House 200 White House of the Confederacy

House 200 Program Preview | The House’s First Owner


By Bryce VanStavern
White House Specialist

On December 26, 1811, Bank of Virginia President Abraham Venable died in a fire in the Richmond Theater. This event changed the life of another Richmond resident, a doctor named John Brockenbrough.

Born in 1773, Brockenbrough was a doctor who seems to have rarely, if ever, practiced medicine. He went to medical school at the University of Edinburgh in Scotland but upon returning to the United States became involved with the new Bank of Virginia. This bank was chartered on January 30, 1804 and Brockenbrough was associated with it almost from day one. Appointed one of the banks directors, Brockenbrough worked in the bank as a cashier.  On January 9, 1812, after Venable’s death, he was appointed the bank’s new President. He would hold the position for 32 years.

While Brockenbrough acquired much of his money and position through his work with the Bank of Virginia, he launched himself to the top of the Richmond social ladder the old-fashioned way, he married well. Sometime after 1793 Brockenbrough married Gabriella Harvie Randolph the widow of Thomas Mann Randolph.

The Randolphs were one of Virginia’s most prominent families and Gabriella brought her own land holdings to the marriage. Her property and social status completed what was needed to make the Brockenbroughs one of the most prominent couples in Richmond. Certainly such a couple needed a home worthy of their place in the city and there was only one place it could be, Court End.

Court End, on the northern edge of the city, was the wealthiest neighborhood in Richmond, where the “one percent” lived.  In March 1816, Brockenbrough purchased a lot at 12th and Clay Streets in Court End. He paid $10,000 for the property. In May of 1817 he purchased the lot next door for $5,000, guaranteeing that he and Gabriella would always have an unobstructed view of the Shockoe Valley.

While there is no “smoking gun” documenting beyond doubt that the architect hired by Brockenbrough was Robert Mills, there is certainly enough evidence to make Mills the most likely candidate. Mills and Brockenbrough had worked together on the City Building Committee to create the Monumental Church as a memorial to those who died in the theater fire. And many stylistic features of the house point to Mills as the creative mind behind the home. It was a masterpiece of Greek Revival architecture.

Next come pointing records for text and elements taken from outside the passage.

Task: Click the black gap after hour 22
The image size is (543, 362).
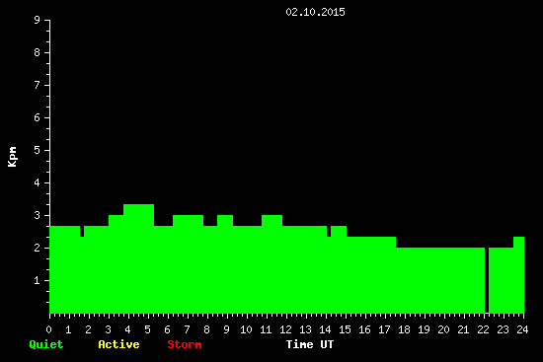Action: [487, 280]
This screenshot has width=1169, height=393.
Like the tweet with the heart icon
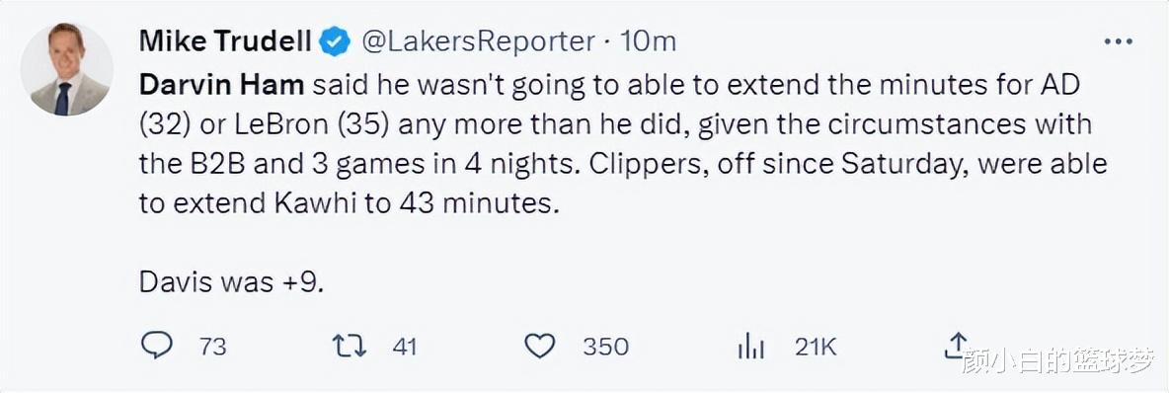540,347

As built the house had a basement and two floors.

The Brockenbroughs made the first large change to the house in 1822, when they added the large portico on the south side (back) of the house. This change gave the house the look of a large estate and also caused the house to spend its life looking as though it was built backward. In 1828, the Brockenbroughs made the rectangular entrance hall oval in shape and changed the square main staircase to a spiral.

The Brockenbroughs lived at 1200 Clay Street until 1844 when they sold the property to James Morson for $20,000. While Dr. Brockenbrough was a very prominent individual in Richmond, he left the city in 1844 to become the proprietor of the Warm Springs Company in Bath County. He died there in 1852. During the Civil War years, long after Brockenbrough’s departure, many Richmond residents still referred to the house at 1200 Clay Street as the Brockenbrough House.